I’m taking a break from the garden and from the news cycle and indulging in a different form of work: “Making Poems, Making Books,” a 4-day workshop with poets Anita Skeen and Cindy Hunter Morgan at Ghost Ranch in Abiquiu, NM. Yes, I’ll be making my own book–a small accordion book. There are about a dozen of us in the workshop, which is centered around the idea of color. Autumn in northern New Mexico offers a range of hues somewhat different from the post-equinox colors of eastern Pennsylvania. Perhaps that will inspire me. The last time I took a workshop here was in 1993, and I learned how to draw/paint in chalk pastels. A long time ago–and yet, walking around the dusty alfalfa field in the center of the Ranch’s office and dorm buildings, I felt completely at home. As if I’d been here just last year.

This week differs from the artist residency I attended at Joya-AiR in May because I’m part of a class getting instruction in how to make a hand-made book and also participating in feedback on our writing. Nonetheless, every afternoon there’s a nice stretch of time to work on solo projects, hike, drive to some nearby sites of interest, or nap. I will admit I have been doing more napping than I had hoped. The high altitude, dry air, walking more than usual (on rocky trails) and the emotional energy it takes to learn a new skill and meet new people have conspired to creep up on me some afternoons.

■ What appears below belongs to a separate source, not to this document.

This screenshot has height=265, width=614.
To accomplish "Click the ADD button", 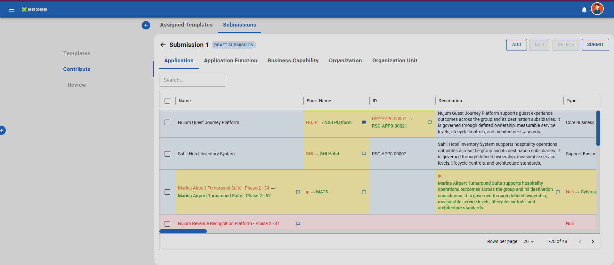I will point(517,45).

That’s fine with me, though, because I’m banking many images, quotes, anecdotes, ideas, prompts–all the things memory can do.

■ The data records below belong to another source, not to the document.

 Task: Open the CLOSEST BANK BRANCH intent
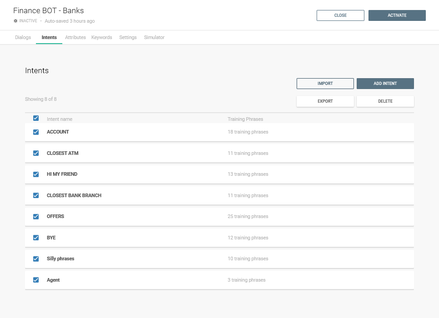74,195
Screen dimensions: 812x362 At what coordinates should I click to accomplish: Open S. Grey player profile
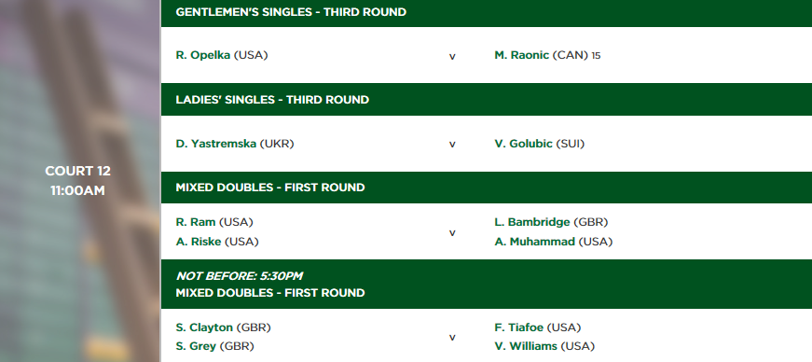point(196,346)
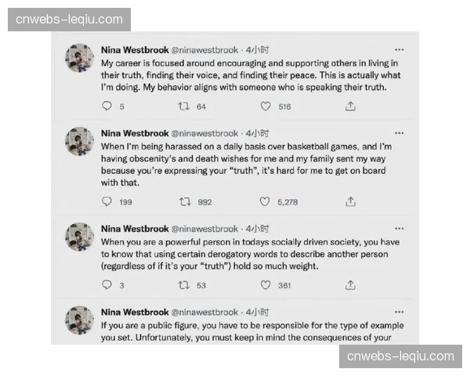The height and width of the screenshot is (376, 470).
Task: Retweet the tweet with 53 retweets
Action: tap(185, 285)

And I am drafting some new work, so there’s that as well.

~

Enjoying the session and the people, third best thing about this trip. Being back at Ghost Ranch, second best thing, though it is perfectly wonderful. Best thing? Getting some time in the Albuquerque area to visit with my daughter and her partner. And their dog. And their cat, guinea pigs, and beehives. According to her, bees kept in hives (apiculture) are considered considered agricultural animals.

Who knew?

It’s time for my nap, I think. But I have wanted to post about this workshop/retreat before I get home again, just to remind myself of how grateful I am to be here, to be writing, to be seeing my child, to be–yes–escaping from the media frenzy as the presidential election looms. If that seems like something you need, as well, all I can do is send a few cheerful photos I took at the Albuquerque Balloon Fiesta.

~

Topophilia

In a past post, from 2013, I mentioned some neologisms describing feelings about place.

dusk GR

Toponesia suggests nostalgia but adds to it a sense of loss for what has been erased, eroded, or developed to the point it is no longer familiar. When you return to your old neighborhood, for example, and discover that your house no longer exists and there’s a mall there instead, or discover that your old school has become a condominium. Many of us know this feeling: memory conflicting with current reality.

A sweeter emotion–if you can call these emotions (they may indicate self-reflection and consciousness as much as emotion)–is that of topophilia. An article by Hakon Heimer in Environmental Health Perspectives says

The term topophilia was coined by the geographer Yi-Fu Tuan of the University of Wisconsin and is defined as the affective bond with one’s environment—a person’s mental, emotional, and cognitive ties to a place.

This feeling arose in me recently on a trip to New Mexico. The place in mind and heart is Ghost Ranch, which most people associate with the artist Georgia O’Keeffe–her house and studio are there (and are now a museum). But my association began before I knew of O’Keeffe; I was eleven years old, and the ranch was journey’s end of a long family road trip west.

GR19

Chimney Rock, Ghost Ranch, Abiquiu, MN

 

The summer days I spent there somehow lodged inside me with a sense of place–and space–that felt secure and comforting, despite the strangeness of the high desert environment to a child whose summers generally featured fireflies, long grass, cornfields, and leafy suburban streets. Ghost Ranch embraced me with its mesas curving around the flat, open scrubby meadow where the corral block houses sat. Chimney Rock watched over me. Pedernal loomed mysteriously in the deep, blue-purple distance. I still cannot explain why the place felt, and still feels, like a second home to me. If I believed in the existence of past lives, I would say I had lived there before. Topophilia.